[Item coordinate data]
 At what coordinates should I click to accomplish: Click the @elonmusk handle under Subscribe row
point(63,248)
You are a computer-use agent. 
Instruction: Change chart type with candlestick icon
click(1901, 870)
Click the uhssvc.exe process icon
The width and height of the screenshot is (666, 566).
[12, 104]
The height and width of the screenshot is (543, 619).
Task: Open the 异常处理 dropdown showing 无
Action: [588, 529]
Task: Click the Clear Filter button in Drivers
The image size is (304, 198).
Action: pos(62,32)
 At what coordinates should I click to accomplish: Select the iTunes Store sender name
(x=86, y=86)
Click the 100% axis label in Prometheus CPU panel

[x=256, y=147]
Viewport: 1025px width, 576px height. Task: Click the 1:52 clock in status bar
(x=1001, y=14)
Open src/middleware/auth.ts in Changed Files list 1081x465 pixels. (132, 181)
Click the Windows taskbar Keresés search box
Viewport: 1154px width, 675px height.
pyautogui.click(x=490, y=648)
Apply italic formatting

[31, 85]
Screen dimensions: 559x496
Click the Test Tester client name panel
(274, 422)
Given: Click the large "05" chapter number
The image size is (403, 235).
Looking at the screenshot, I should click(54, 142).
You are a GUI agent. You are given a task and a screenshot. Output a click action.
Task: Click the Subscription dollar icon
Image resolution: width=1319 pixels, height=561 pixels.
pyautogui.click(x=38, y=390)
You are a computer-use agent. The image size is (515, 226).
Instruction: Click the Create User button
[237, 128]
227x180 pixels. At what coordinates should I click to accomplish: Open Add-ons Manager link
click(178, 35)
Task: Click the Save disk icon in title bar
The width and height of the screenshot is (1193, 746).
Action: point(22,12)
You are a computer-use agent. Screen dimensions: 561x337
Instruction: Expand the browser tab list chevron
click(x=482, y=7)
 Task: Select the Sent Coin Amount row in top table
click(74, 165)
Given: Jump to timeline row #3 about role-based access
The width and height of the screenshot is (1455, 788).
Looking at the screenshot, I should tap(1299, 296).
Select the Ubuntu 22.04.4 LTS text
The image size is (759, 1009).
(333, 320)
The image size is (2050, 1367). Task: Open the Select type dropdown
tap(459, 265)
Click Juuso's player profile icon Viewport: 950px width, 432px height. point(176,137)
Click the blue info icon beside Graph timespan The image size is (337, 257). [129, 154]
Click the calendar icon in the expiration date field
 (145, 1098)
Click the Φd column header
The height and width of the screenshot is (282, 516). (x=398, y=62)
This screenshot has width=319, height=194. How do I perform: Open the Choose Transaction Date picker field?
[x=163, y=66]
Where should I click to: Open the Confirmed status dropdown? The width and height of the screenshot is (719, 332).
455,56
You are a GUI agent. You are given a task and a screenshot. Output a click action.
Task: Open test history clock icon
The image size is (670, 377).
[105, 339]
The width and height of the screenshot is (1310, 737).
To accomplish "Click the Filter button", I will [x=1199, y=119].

Description of the task: Please copy all of the records above line for line, with no changes.

Finished exercise:
 At what coordinates should I click to accomplish: Click the @elonmusk handle under Subscribe row
point(63,248)
You are a computer-use agent. 
Instruction: Change chart type with candlestick icon
click(1901, 870)
Click the uhssvc.exe process icon
The width and height of the screenshot is (666, 566).
[12, 104]
The height and width of the screenshot is (543, 619).
Task: Open the 异常处理 dropdown showing 无
Action: [588, 529]
Task: Click the Clear Filter button in Drivers
The image size is (304, 198).
Action: pos(62,32)
 At what coordinates should I click to accomplish: Select the iTunes Store sender name
(x=86, y=86)
Click the 100% axis label in Prometheus CPU panel

[x=256, y=147]
Viewport: 1025px width, 576px height. Task: Click the 1:52 clock in status bar
(x=1001, y=14)
Open src/middleware/auth.ts in Changed Files list 1081x465 pixels. (132, 181)
Click the Windows taskbar Keresés search box
Viewport: 1154px width, 675px height.
pyautogui.click(x=490, y=648)
Apply italic formatting

[31, 85]
Screen dimensions: 559x496
Click the Test Tester client name panel
(274, 422)
Given: Click the large "05" chapter number
The image size is (403, 235).
Looking at the screenshot, I should click(54, 142).
You are a GUI agent. You are given a task and a screenshot. Output a click action.
Task: Click the Subscription dollar icon
Image resolution: width=1319 pixels, height=561 pixels.
pyautogui.click(x=38, y=390)
You are a computer-use agent. The image size is (515, 226).
Instruction: Click the Create User button
[237, 128]
227x180 pixels. At what coordinates should I click to accomplish: Open Add-ons Manager link
click(178, 35)
Task: Click the Save disk icon in title bar
The width and height of the screenshot is (1193, 746).
Action: point(22,12)
You are a computer-use agent. Screen dimensions: 561x337
Instruction: Expand the browser tab list chevron
click(x=482, y=7)
 Task: Select the Sent Coin Amount row in top table
click(74, 165)
Given: Jump to timeline row #3 about role-based access
The width and height of the screenshot is (1455, 788).
Looking at the screenshot, I should tap(1299, 296).
Select the Ubuntu 22.04.4 LTS text
The image size is (759, 1009).
(333, 320)
The image size is (2050, 1367). Task: Open the Select type dropdown
tap(459, 265)
Click Juuso's player profile icon Viewport: 950px width, 432px height. point(176,137)
Click the blue info icon beside Graph timespan The image size is (337, 257). [129, 154]
Click the calendar icon in the expiration date field
 (145, 1098)
Click the Φd column header
The height and width of the screenshot is (282, 516). (x=398, y=62)
This screenshot has width=319, height=194. How do I perform: Open the Choose Transaction Date picker field?
[x=163, y=66]
Where should I click to: Open the Confirmed status dropdown? The width and height of the screenshot is (719, 332).
455,56
You are a GUI agent. You are given a task and a screenshot. Output a click action.
Task: Open test history clock icon
The image size is (670, 377).
[105, 339]
The width and height of the screenshot is (1310, 737).
To accomplish "Click the Filter button", I will [x=1199, y=119].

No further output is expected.